January 11, 2026

Pomat, le succès surprise d’un cidre du Lot au cœur de l’appellation Cahors

l’essentiel
Lancé comme un coup de poker en 2023, le cidre Pomat s’est fait une place. Si elle reste un complément au vin, la production des Baudel, à Douelle, pourrait atteindre les 5 000 bouteilles de jus fermenté cette année.

Le viticulteur Fabien Baudel en est convaincu. “Il n’y a pas de coïncidence, seulement des signes de la nature qu’il faut savoir lire.” 2023 : année catastrophique dans le vignoble lotois. Le gel printanier détruit 80 % de la récolte. Le domaine Le Passelys à Douelle n’est pas épargné.

Parallèlement, la quinzaine de pommiers de la parcelle donne comme jamais. “On avait si peu de raisin et tant de pommes, on s’est dit qu’il y avait quelque chose à faire, pose Fabien Baudel. L’idée était de valoriser ces pommes dont on ne faisait rien.” Les fruits sont non traités, pas assez jolis pour la table : le cidre s’impose comme une évidence. “En 2023, c’était un essai sans filet, ça n’aurait pas été concluant, on mettait tout à la poubelle.” Le succès du Pomat lotois est immédiat. Surtout, il est bon.

Vincent et Fabien Baudel ont toujours été poussés à innover par leur père Thierry.
Vincent et Fabien Baudel ont toujours été poussés à innover par leur père Thierry.
DDM – EN

Tenter, expérimenter, recommencer, fait partie du patrimoine génétique de la famille Baudel. Les frères Fabien et Vincent, qui ont pris la suite de leur père Thierry, en “retraite administrative”, ont toujours été à bonne école. “Dès 2017, notre père a été précurseur dans l’agroforesterie”, resitue Vincent, 31 ans. Cette idée que les arbres peuvent être bénéfiques à la vigne, en la protégeant du gel ou de la canicule par exemple, en lui apportant de la matière organique. Une synergie, un équilibre de la nature. “On n’a rien inventé, estime Fabien, 38 ans. C’est du bon sens paysan.”

Des fruitiers résistants au cœur des vignes

Pommiers, mais aussi plaqueminiers, figuiers, poiriers, néfliers, trouvent ainsi depuis plusieurs années toute leur place au milieu des ceps. Pour leur production de cidre, Fabien et Vincent privilégient la plantation de fruitiers résistants aux maladies, ne nécessitant pas de traitement et aux fruits tardifs, afin de limiter les aléas liés au gel et de ne pas interférer avec la récolte du raisin. “On n’est que trois, notre domaine est petit et on tient à conserver cette échelle familiale, insiste Vincent.

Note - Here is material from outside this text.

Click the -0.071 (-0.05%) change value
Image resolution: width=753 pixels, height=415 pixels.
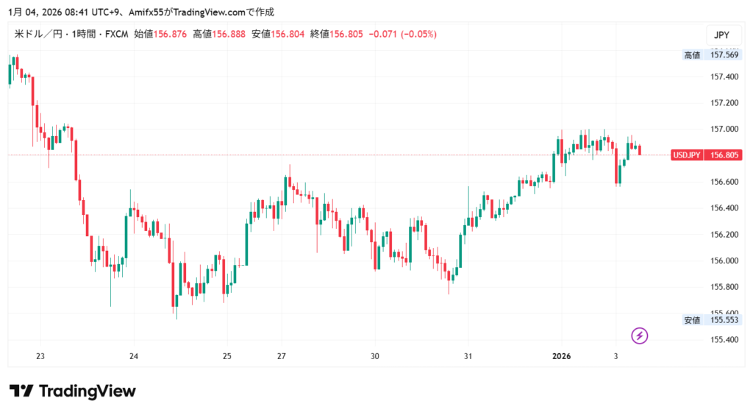point(402,34)
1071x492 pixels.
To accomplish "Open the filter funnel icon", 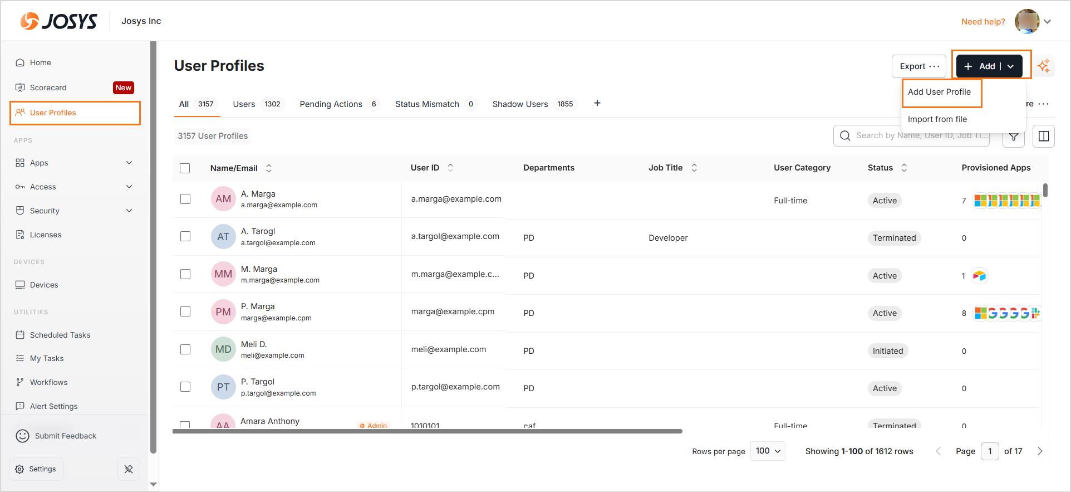I will pos(1014,137).
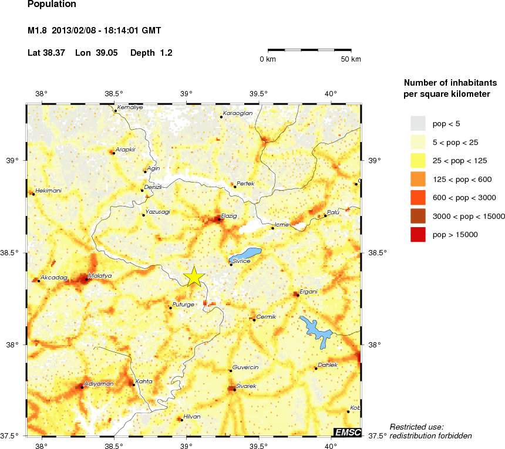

Notre mission principale, à 80 %, reste le vin.”

Deux ans après son lancement, le cidre Pomat a toutefois fait son trou. Les quinze pommiers de départ sont aujourd’hui cinquante ; les 3 000 bouteilles de 2023 pourraient passer à 5 000 cette année. Elles sont facilement écoulées localement, auprès d’un réseau de revendeurs volontairement restreint afin d’éviter les ruptures de stock. À plus forte raison en cette période d’Épiphanie et de Chandeleur.

Une alternative à la bière

D’autant que les frères Baudel, seuls producteurs de cidre dans le Lot, tiennent à n’utiliser que des pommes lotoises. Ils bâtissent pas à pas, tentatives après tentatives, une gamme complète : du 100 % pomme, du cidre passé en fût de chêne aux arômes différents, du pomme/kaki. “On a une approche vinicole du produit : on recherche de la clarté, sans déviance aromatique. Ça donne un cidre très frais, avec une belle pétillance et peu de sucre, qui se boit très bien l’été, pas seulement sur la galette des rois”, résume Fabien.

Alors que la consommation de vin ne cesse de reculer en France, il voit bien le Pomat comme une alternative à la bière. Ils ont fait le choix d’une bouteille en verre blanc, afin de mettre en valeur la belle clarté or ou rubis de leurs boissons. Et un conditionnement en 33 cl est prévu en février, afin de séduire les consommateurs de bière.

Vincent raconte ces habitants de Loire-Atlantique, venus sur le domaine pour le vin, et qui sont finalement repartis avec du cidre. Ou ce salon à Toulon, où l’essentiel des ventes a été fait avec la boisson pétillante. “Le Pomat aiguise la curiosité et permet de se démarquer.” Les Baudel ont su saisir l’air du temps. Et lire les signes de la nature, au bon moment.